Revise the data starting at the line that contains "At what coordinates should I click to accomplish: Dislike" and ending at the line that contains "Approve the project", and output only those lines with "Additional Information" replaced by "Further Details" and everything else left as it is.

# # # # # # #

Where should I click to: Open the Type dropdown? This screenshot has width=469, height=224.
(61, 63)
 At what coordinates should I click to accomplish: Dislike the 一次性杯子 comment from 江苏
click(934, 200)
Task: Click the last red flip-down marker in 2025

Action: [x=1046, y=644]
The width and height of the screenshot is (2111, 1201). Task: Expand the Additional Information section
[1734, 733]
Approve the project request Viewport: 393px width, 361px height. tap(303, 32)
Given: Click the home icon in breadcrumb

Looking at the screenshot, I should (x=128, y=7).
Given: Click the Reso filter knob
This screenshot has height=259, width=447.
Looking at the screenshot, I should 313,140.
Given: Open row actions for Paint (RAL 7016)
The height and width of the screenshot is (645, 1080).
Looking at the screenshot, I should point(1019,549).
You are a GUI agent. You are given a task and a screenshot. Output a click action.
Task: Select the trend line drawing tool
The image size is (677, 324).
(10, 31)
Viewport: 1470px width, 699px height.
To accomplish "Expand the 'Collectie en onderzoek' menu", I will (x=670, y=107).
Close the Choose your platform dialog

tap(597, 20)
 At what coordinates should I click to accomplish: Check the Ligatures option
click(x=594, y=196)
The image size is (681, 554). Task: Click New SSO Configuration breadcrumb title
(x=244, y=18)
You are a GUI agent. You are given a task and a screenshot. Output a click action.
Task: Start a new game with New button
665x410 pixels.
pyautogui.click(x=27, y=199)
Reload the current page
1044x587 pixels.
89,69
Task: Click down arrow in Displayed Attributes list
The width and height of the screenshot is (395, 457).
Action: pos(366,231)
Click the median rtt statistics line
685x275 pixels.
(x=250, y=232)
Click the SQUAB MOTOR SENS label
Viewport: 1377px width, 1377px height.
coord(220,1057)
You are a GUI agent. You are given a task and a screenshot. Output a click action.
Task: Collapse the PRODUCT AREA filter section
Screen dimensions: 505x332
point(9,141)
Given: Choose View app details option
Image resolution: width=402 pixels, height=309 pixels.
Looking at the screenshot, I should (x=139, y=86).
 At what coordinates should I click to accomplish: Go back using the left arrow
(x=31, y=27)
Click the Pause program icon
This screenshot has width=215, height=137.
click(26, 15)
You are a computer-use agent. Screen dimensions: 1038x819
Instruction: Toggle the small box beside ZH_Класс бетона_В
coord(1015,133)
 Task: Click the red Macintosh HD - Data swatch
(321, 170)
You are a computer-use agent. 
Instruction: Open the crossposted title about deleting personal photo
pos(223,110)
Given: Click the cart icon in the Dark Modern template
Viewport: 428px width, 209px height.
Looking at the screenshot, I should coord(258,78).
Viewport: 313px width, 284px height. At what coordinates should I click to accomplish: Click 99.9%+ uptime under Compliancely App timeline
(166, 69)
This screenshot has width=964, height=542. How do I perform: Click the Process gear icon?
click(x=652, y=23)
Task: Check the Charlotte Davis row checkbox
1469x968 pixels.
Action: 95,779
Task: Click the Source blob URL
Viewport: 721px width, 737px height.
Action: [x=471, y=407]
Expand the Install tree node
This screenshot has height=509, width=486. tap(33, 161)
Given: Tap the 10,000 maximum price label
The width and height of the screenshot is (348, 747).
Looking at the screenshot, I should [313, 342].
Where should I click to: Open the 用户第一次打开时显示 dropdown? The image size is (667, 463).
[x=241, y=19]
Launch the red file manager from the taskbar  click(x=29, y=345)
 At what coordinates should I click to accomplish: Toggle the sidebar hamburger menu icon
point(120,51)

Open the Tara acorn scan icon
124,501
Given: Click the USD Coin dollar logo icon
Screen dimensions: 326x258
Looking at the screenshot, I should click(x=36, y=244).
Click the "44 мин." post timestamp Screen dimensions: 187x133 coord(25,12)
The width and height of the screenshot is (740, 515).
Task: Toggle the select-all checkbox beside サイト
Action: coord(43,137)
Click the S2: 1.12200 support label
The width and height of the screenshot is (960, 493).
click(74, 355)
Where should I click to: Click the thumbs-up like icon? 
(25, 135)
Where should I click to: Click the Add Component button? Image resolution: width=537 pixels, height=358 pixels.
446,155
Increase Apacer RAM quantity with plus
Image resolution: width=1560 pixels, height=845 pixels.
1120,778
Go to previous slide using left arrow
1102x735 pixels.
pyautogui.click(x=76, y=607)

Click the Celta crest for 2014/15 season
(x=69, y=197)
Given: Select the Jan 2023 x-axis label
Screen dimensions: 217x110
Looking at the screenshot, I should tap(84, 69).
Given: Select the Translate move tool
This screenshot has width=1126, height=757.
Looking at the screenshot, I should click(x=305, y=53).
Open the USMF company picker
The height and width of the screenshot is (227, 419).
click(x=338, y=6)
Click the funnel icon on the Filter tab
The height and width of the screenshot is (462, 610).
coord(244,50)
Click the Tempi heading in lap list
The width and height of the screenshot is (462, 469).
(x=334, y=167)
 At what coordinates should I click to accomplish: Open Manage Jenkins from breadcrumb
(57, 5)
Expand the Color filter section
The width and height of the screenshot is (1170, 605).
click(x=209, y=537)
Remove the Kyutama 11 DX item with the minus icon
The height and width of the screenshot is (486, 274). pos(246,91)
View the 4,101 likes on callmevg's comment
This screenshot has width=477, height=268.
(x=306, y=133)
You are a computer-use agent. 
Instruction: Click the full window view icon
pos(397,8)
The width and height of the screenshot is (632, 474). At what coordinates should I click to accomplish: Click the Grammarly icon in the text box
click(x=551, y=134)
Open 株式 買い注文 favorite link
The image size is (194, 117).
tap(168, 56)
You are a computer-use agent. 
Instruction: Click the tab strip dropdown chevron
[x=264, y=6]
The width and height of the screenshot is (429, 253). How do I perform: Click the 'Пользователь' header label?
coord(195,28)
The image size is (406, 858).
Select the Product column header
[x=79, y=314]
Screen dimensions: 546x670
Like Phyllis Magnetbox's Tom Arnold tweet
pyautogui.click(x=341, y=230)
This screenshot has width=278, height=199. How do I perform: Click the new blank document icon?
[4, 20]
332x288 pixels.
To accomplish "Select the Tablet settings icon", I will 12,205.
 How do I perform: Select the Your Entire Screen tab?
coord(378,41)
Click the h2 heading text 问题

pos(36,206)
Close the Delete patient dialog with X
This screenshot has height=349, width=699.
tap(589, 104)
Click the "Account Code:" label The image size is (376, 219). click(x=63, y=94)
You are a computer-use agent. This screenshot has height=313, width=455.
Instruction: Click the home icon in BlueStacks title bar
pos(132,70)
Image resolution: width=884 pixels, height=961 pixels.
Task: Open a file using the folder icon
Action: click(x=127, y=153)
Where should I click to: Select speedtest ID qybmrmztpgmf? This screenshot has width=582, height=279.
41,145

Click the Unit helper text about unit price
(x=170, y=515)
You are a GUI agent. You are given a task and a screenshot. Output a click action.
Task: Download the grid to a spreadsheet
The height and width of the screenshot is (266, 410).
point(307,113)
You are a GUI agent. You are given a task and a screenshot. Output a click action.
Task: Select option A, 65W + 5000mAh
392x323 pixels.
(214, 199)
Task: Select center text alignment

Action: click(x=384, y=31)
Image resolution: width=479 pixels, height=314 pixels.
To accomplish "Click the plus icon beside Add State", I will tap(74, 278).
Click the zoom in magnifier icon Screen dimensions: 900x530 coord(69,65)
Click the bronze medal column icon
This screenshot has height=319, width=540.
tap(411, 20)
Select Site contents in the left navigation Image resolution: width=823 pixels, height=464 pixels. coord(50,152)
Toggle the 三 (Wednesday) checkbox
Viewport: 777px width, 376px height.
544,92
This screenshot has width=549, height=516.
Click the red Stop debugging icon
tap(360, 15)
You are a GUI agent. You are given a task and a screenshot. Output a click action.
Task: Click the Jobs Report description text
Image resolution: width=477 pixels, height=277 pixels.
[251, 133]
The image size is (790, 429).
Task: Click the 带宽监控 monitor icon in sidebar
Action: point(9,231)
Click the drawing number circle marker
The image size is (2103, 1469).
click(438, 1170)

# # # # # # #

__Task result__:
 At what coordinates should I click to accomplish: Dislike the 一次性杯子 comment from 江苏
click(934, 200)
Task: Click the last red flip-down marker in 2025

Action: [x=1046, y=644]
The width and height of the screenshot is (2111, 1201). Task: Expand the Further Details section
[1734, 733]
Approve the project request Viewport: 393px width, 361px height. tap(303, 32)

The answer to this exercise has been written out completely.